__Records shown__.
◇ ◇ ◇ ◇ ◇ ◇ ◇

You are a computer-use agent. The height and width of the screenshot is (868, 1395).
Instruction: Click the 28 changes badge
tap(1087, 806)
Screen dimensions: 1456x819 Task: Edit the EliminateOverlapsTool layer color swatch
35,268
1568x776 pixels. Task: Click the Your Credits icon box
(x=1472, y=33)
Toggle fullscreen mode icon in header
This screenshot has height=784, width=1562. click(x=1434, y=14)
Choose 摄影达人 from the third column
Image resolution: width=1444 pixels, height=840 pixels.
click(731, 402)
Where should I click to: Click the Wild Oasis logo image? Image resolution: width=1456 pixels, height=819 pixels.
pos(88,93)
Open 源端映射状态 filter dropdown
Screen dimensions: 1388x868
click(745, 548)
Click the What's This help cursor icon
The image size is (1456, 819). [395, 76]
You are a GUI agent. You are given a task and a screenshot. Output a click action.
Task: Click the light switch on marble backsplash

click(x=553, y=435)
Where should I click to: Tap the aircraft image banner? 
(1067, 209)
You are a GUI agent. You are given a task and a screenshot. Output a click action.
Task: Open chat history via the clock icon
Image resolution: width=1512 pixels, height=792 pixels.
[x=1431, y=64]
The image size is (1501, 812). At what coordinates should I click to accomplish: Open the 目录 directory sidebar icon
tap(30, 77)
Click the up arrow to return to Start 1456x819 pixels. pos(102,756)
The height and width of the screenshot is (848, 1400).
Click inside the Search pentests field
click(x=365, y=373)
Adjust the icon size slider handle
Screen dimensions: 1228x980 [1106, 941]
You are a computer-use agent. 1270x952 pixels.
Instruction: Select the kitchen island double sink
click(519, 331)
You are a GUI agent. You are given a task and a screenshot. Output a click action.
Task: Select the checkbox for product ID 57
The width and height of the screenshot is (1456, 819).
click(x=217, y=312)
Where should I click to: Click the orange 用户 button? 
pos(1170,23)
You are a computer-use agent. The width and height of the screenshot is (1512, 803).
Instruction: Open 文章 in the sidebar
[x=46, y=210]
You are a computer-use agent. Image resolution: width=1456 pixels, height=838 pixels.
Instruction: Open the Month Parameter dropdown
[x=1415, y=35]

◇ ◇ ◇ ◇ ◇ ◇ ◇

__Work to be completed__.
All lines from the one containing "The width and height of the screenshot is (1456, 819)." through the end of the material should be restated exactly, with both end lines kept.

__Written answer__.
The width and height of the screenshot is (1456, 819).
click(x=217, y=312)
Where should I click to: Click the orange 用户 button? 
pos(1170,23)
You are a computer-use agent. The width and height of the screenshot is (1512, 803).
Instruction: Open 文章 in the sidebar
[x=46, y=210]
You are a computer-use agent. Image resolution: width=1456 pixels, height=838 pixels.
Instruction: Open the Month Parameter dropdown
[x=1415, y=35]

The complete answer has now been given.